* START *

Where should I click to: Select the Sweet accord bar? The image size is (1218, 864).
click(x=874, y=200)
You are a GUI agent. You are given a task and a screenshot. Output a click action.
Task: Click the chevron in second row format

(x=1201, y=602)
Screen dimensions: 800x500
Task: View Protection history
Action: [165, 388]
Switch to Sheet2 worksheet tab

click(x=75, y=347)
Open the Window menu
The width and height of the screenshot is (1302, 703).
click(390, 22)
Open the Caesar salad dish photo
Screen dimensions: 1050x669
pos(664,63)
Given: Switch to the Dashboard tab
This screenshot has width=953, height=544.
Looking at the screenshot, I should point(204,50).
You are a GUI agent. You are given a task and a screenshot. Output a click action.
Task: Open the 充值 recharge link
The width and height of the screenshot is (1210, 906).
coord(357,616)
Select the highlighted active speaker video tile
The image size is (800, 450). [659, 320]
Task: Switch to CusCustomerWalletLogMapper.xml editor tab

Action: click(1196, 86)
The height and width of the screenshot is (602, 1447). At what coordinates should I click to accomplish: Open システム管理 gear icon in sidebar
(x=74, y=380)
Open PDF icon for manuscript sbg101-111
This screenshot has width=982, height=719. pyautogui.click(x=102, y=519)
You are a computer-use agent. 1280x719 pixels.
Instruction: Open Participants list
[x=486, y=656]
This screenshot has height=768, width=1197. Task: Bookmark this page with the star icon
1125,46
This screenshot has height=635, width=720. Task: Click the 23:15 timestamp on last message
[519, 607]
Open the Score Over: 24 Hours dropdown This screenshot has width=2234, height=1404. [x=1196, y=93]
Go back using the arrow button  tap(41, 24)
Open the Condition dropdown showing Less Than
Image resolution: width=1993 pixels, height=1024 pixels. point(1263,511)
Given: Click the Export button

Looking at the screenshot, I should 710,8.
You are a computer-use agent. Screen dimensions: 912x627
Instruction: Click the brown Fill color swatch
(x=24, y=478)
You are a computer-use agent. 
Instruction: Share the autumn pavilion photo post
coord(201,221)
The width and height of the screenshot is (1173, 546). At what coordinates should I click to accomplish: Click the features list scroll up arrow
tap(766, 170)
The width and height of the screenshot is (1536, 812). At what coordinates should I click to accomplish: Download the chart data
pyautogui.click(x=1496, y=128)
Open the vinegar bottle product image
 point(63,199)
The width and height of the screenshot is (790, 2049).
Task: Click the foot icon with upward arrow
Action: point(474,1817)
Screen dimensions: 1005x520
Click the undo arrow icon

* END *

■ Exercise brief
Give every line of the data from the one containing "Screen dimensions: 1005x520" through the last line as a numbered list, leaving out any blank lines.

■ The solution
1. Screen dimensions: 1005x520
2. Click the undo arrow icon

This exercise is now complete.